So I headed south and east across the Salish Sea and into the mouth of a very big and very muddy river. They called it Fraser. Swimming against the current really developed my leg muscles. Along the way I was hearing tales of gold being discovered throughout the canyon that the river ran through. Sure enough, I ran into thousands of men all staking claims along every river and creek they came across. Most of the gold was found on the sandbars in the river and I had some work acting as a guide for many gold seekers who had come north from California. I also helped maintain communication with Governor Douglas (I like to think of myself as the founder of the airmail service in the area) in Victoria and was instrumental in Britain declaring the land as the Colony of British Columbia. It was an exciting time!

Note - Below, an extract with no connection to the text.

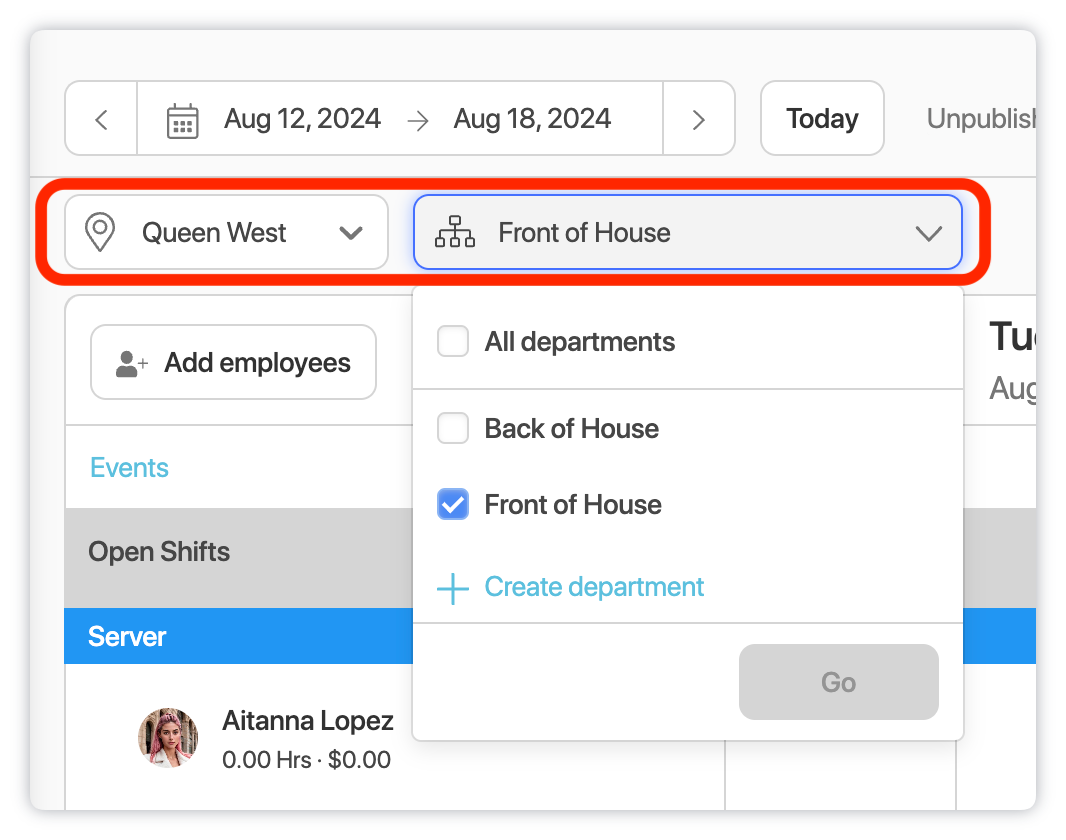Click the location pin icon

click(99, 233)
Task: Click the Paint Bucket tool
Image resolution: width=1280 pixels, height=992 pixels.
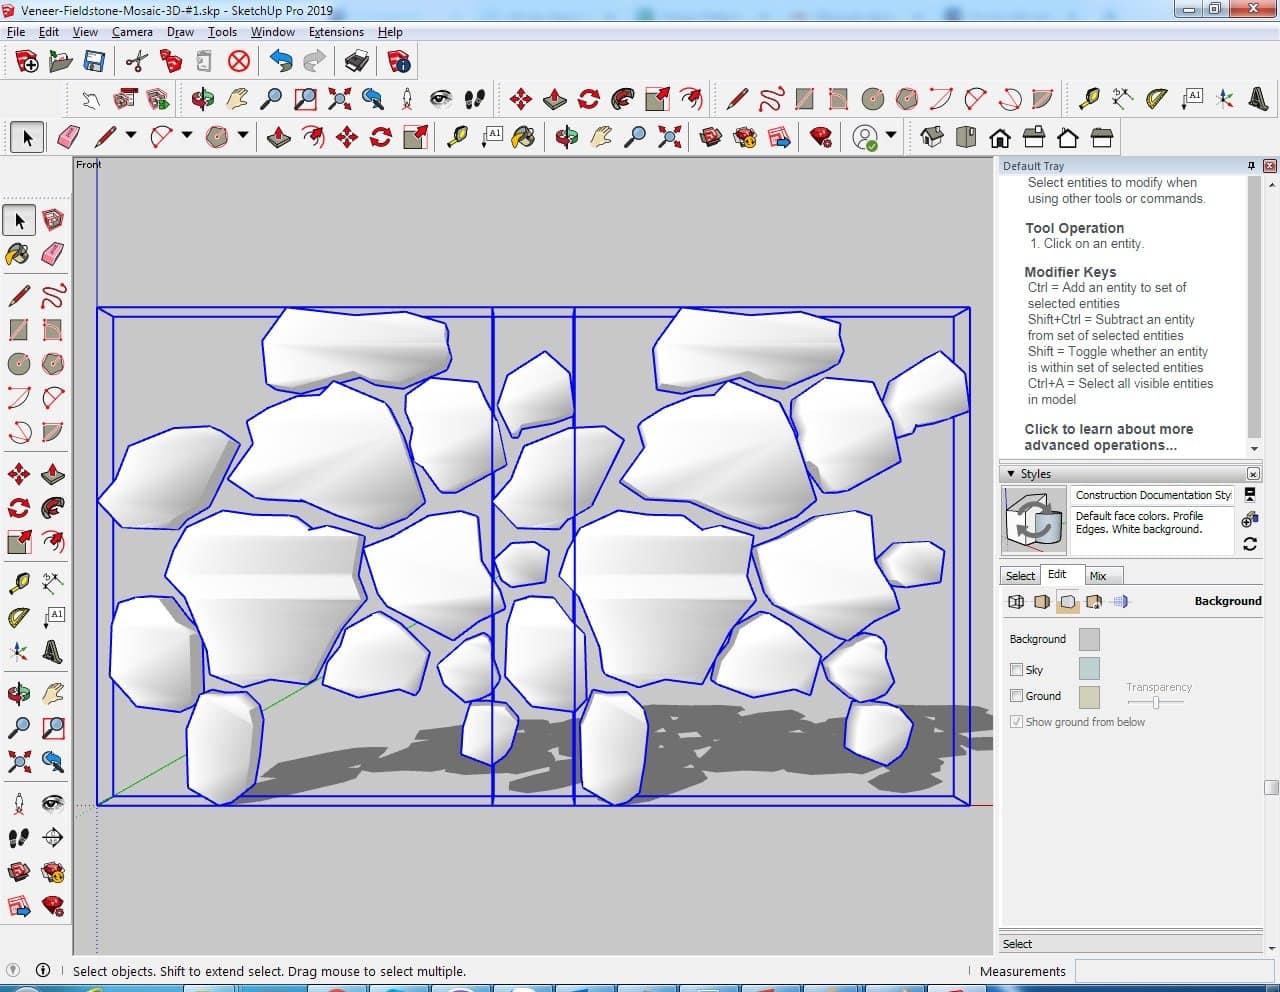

Eventually I hooked up with a man called Billy Barker. He was heading further north and east into what became known as “The Cariboo.” There we were in the middle of nowhere having walked for weeks, panning here and there but with no real luck. One morning Billy headed off to what we called Williams Creek when I heard him give a whoop followed by a holler and he began to dance around like a madman. There in the bottom of his pan were the biggest nuggets I’d ever seen. Well, wasn’t that cause for celebration and the staking of a claim! Of course, that created a lot of excitement and soon the whole area was swarming with miners. They were going to call the town that sprang up Drakesville but I insisted that they call it Barkerville. I did help to plan the second town after the big fire and managed to land a job as a court clerk when Judge Matthew Begbie arrived to deliver justice to the miscreants who had been held in jail until his arrival.
My final job was as manager for the local theatre. It was called the Theatre Royal and we held burlesque and other performances nightly. It was a roaring success with the dancing girls attracting large crowds of miners. Rumour has it that many years later, when Barkerville was restored, a man called Sid Williams from the K’omoks land would perform there every summer. Small world!!